Commencing in December 2002 we entered into a series of agreements in connection with Associative Computing Ltd., concluding in April 2003 with the sale of all our shareholdings in Associative Computing and its debt to us, for the aggregate amount of approximately $1,083,000, net of expenses. In December 2002, we and Associative Computing entered into a share purchase agreement with Benny Konstantin, the sole shareholder of Edco Electronics Ltd. In accordance with the agreement, Associative Computing issued to Konstantin shares constituting 50% of its share capital. In addition, we agreed to refinance the debt owed to us by Associative Computing and we assigned to Konstantin approximately $2,00,000 out of the aggregate debt of approximately $2,800,000 owed to us by Associative Computing. In January 2003, in a separate agreement, Associative Computing purchased some of the assets and activities of Edco Electronics Ltd. for the aggregate amount of approximately $2,600,000. Following this transaction, Associative Computing changed its name to Edco Technologies
(1993) Ltd.

In March 2003, we entered an agreement with Berger Holdings 1 (1992) Ltd. according to which we sold to Berger Holdings all of our shares in Edco Technologies Ltd and assigned the remaining debt as well as all of our rights under the shareholders agreement and the management and consulting services agreement. In consideration, we received a gross payment of approximately $850,000 at the closing of the transaction and an additional gross sum of approximately $425,000 will be paid in six equal quarterly installments, in NIS linked to the Israeli consumer price index.

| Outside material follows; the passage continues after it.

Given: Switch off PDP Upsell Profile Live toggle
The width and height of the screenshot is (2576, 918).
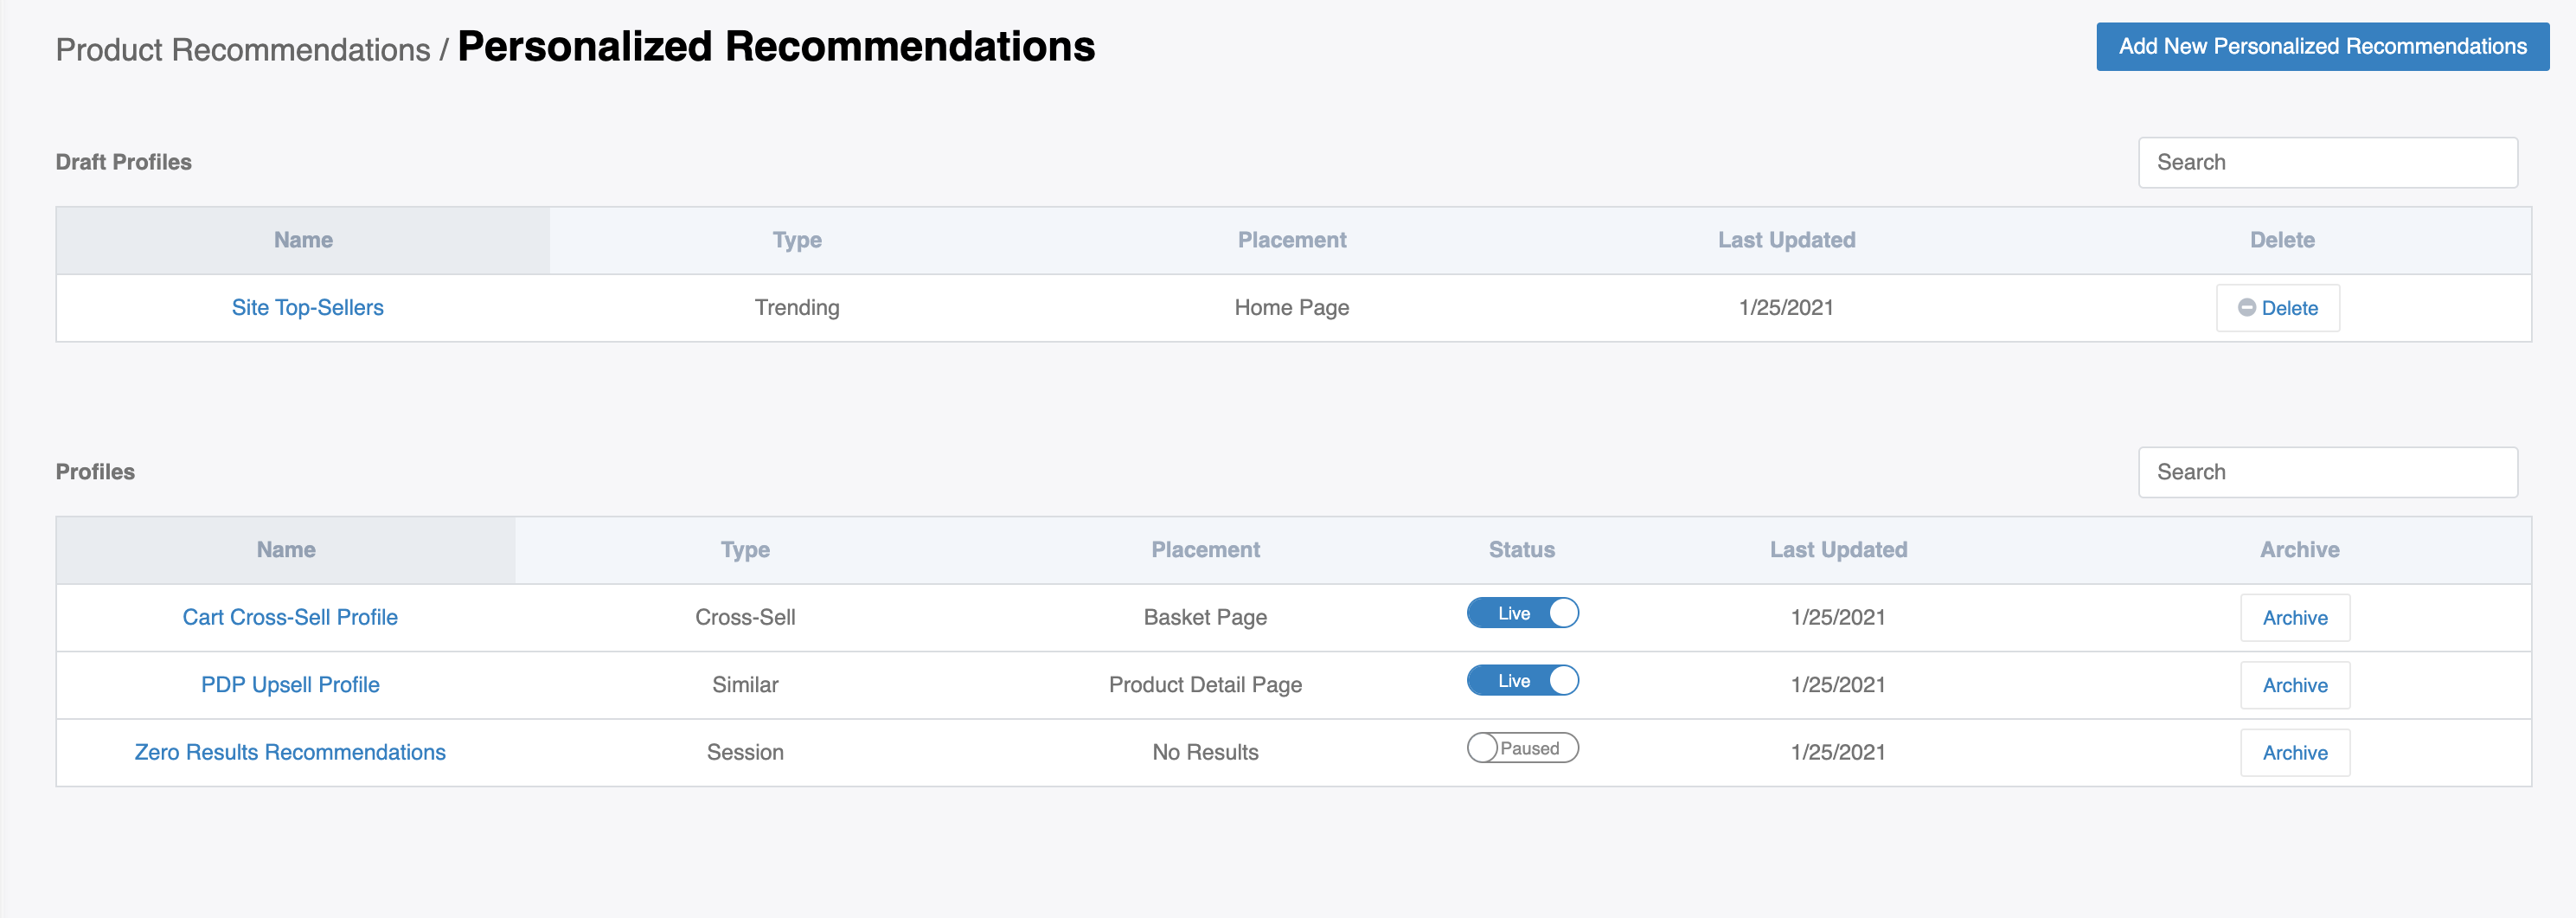Looking at the screenshot, I should (x=1522, y=681).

In June 2004, we sold all our shareholdings in ICIC - The Israel Credit Insurance Company Ltd. for approximately $766,000.

B. Business Overview

As a holding company our business is conducted through our subsidiaries and other companies in which we hold substantial interests. We wholly own Franz Kalff GmbH, which is an operating company. We do not hold controlling interests in LeaderTech, eLady and our insurance related portfolio companies and therefore our business related discussion throughout this report focuses on the business of Franz Kalff.

Franz Kalff GmbH

Franz Kalff was incorporated under the laws of Germany in 1883 and was originally engaged in the processing of cotton and production of bandages. In the late 1980's the share capital of Franz Kalff was purchased by Gilex, at which time Franz Kalff has already been engaged in the business of manufacturing and selling first aid kits. In 1996, following several unprofitable years, Franz Kalff decided to discontinue the in-house manufacturing of first aid kits and focus on marketing and sale while engaging outside contractors and suppliers to manufacture the first aid kits. As a result, approximately 150 employees were released and portions of the production facilities and warehouses were leased to third parties. In 2002, Franz Kalff sold its land and leased it back from the buyer of the land. Since 1997, and following the hiring of the current managing director of Franz Kalff, Mr. Gunther Schuftan, Franz Kalff has shown profit.

Today, Franz Kalff is among the leading suppliers of first aid kits in Germany. The market for first aid kits in Germany is one of the largest in the world because of legislation requiring all car owners to keep an adequate first aid kit in their vehicles. Franz Kalff's growth potential is based, in part, on similar legislation being enacted in the future in other member countries of the European Union. Since first aid products are subject to rigid quality standards, this industry does not present many opportunities to achieve a competitive edge. However, Franz Kalff has achieved its competitive edge through its patented inner design of the kits and its long lasting business relations in the market place.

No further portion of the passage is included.